STEVIN, Simon

Enciclopedia Italiana (1936)

STEVIN, Simon (Simone di Bruges)

Roberto MARCOLONGO

Nato a Bruges verso la metà del sec. XVI, morto nel 1620. Da giovane fu occupato in Anversa in una casa di commercio; poi fece lunghi viaggi in Europa e, per sfuggire al giogo della dominazione spagnola nelle Fiandre, si stabilì nella parte che ora costituisce l'Olanda, ove occupò, a quanto pare, la carica d'ingegnere delle dighe e godé della protezione del principe Alberto di Nassau.

Il nome dello St. resta soprattutto famoso per l'ingegnosa e straordinariamente semplice ricerca delle condizioni di equilibrio di due pesi situati su due piani inclinati adiacenti, mediante la caratteristica considerazione dell'equilibrio di una catena che collega 14 sferette eguali (una specie di rosario), avvolta intorno alla sezione retta triangolare dei due piani (v. statica). Lo St. aveva avuto un precursore in Leonardo da Vinci; e d'altra parte la condizione di equilibrio era già nota dalla statica medievale di Giordano Nemorario. Tale ricerca dello St. fu pubblicata nell'opera sulla statica De Beghinselen der Weeghkonst (1586) e riprodotta nell'edizione latina di tutte le sue opere fatta da W. Snellius: Hypomnemata id est de cosmographia, de praxi geometrica, de statica, de optica, ecc., voll. 2 infolio, 1605; tradotta in francese da A. Girard (1634).

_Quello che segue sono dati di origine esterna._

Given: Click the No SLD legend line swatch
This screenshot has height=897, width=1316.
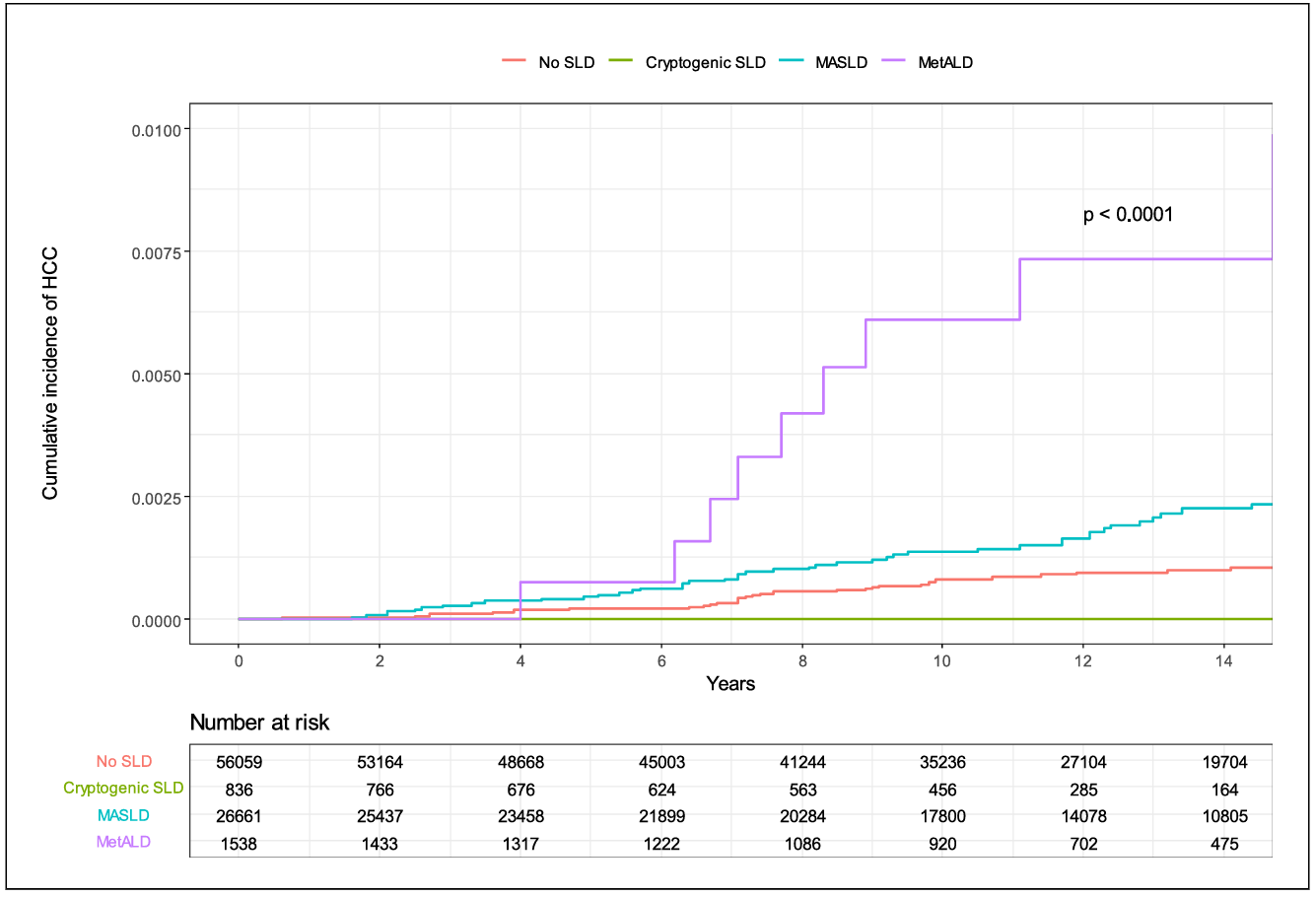Looking at the screenshot, I should tap(514, 62).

Nel secondo volume, in cui è riprodotta la statica, lo St. deduce ancora la legge di composizione di due forze concorrenti ortogonali in una forma sostanzialmente identica all'attuale, ma con lunga e prolissa dimostrazione secondo il costume dell'epoca. Nell'idrostatica si deve allo St. la spiegazione del cosiddetto paradosso idrostatico (nemmeno questo sfuggito a Leonardo).

Si occupò ancora di problemi di prospettiva (1585) e di geometria e, sotto l'ispirazione delle opere di F. Viète, di trigonometria sferica per problemi di cosmografia, di navigazione (in un trattato del 1599 tradotto in latino da Grozio) e di alcune proprietà della lossodromica.

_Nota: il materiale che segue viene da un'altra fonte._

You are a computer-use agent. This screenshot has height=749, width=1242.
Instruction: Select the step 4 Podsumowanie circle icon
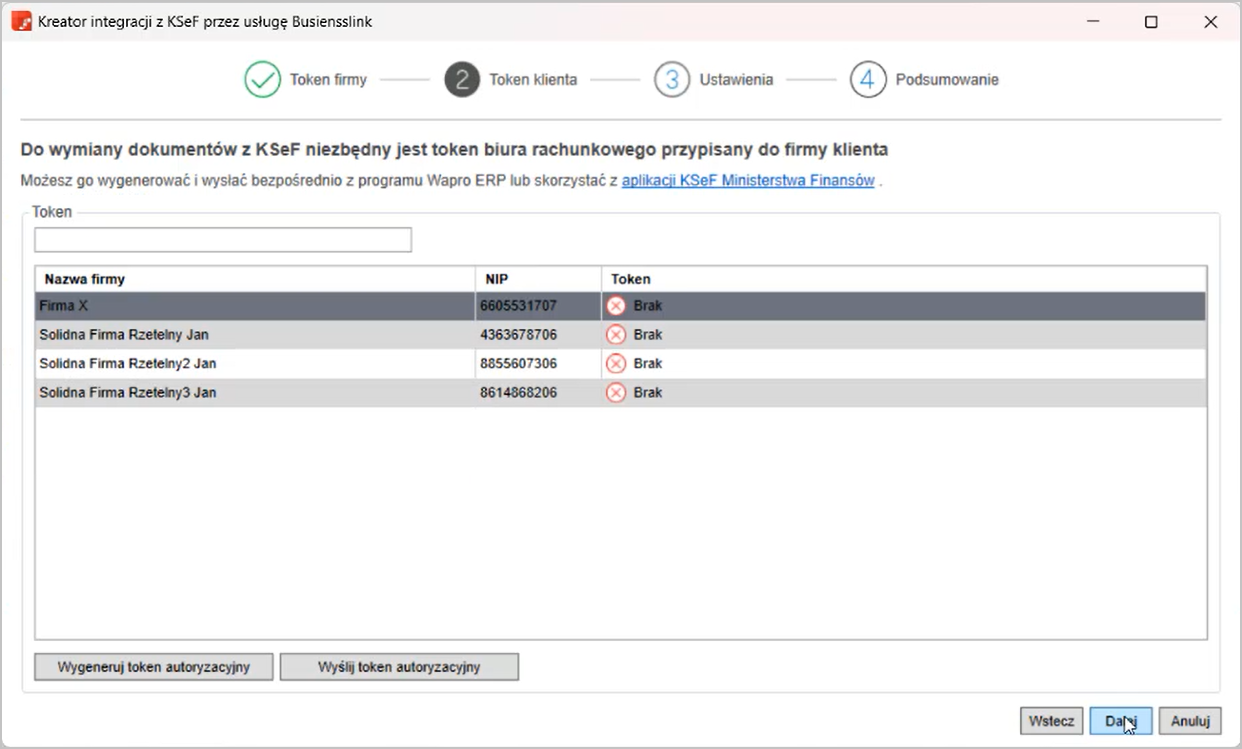pos(868,80)
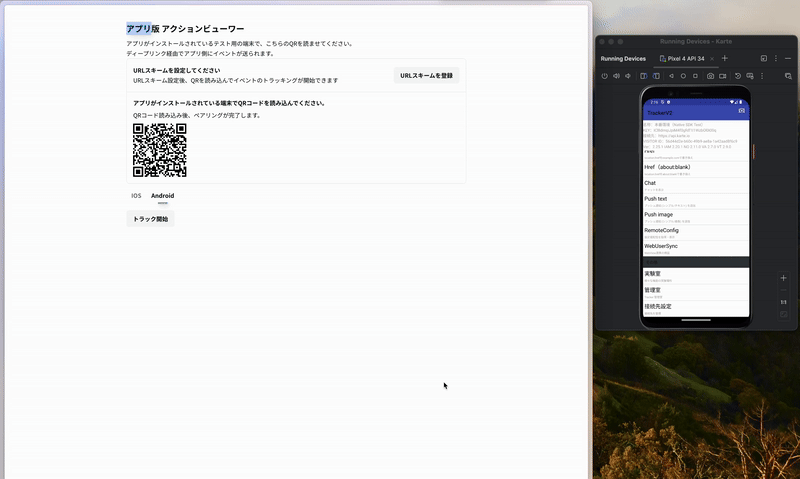Switch to the iOS tab
800x479 pixels.
(x=136, y=196)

Si deve allo St. una traduzione dei quattro primi libri dell'aritmetica di Diofanto. Nell'aritmetica pratica lo St. fa un progresso nella notazione degli esponenti interi e frazionarî; e nelle sue opere algebriche, in cui è evidente l'influenza della scuola bolognese, si sviluppa maggiormente il calcolo letterale. Infine nell'opera scritta in fiammingo, De Thiende, edita a Leida dal famoso Plantin nel 1585 e pubblicata ancora in francese col titolo Ladisme e in inglese da R. Norton a Londra (The Art of Tenths of Decimal Arithmetic), lo St. fa, non l'invenzione, ma bensì la prima sistematica discussione delle frazioni decimali. Dalla notazione dello St., che adopera dei circoli in cui racchiude le cifre decimali, è derivata la notazione attuale. Notevole è poi che nella stessa opera si proponeva il sistema decimale non solamente per le misure di pesi e di monete, ma ancora per quelle di lunghezza, di superficie e di volume.

Lo St. infine deve essersi anche occupato di meccanica pratica, poiché gli si attribuisce la costruzione di carri a vela, mossi dalla forza del vento.

Bibl.: G. Loria, Storia delle matematiche, II, Torino 1931; L. Ch. Karpinski, The History of Arithmetic, Chicago 1925; P. Duhem, Les origines de la Statique, I, II, Parigi 1905, 1906.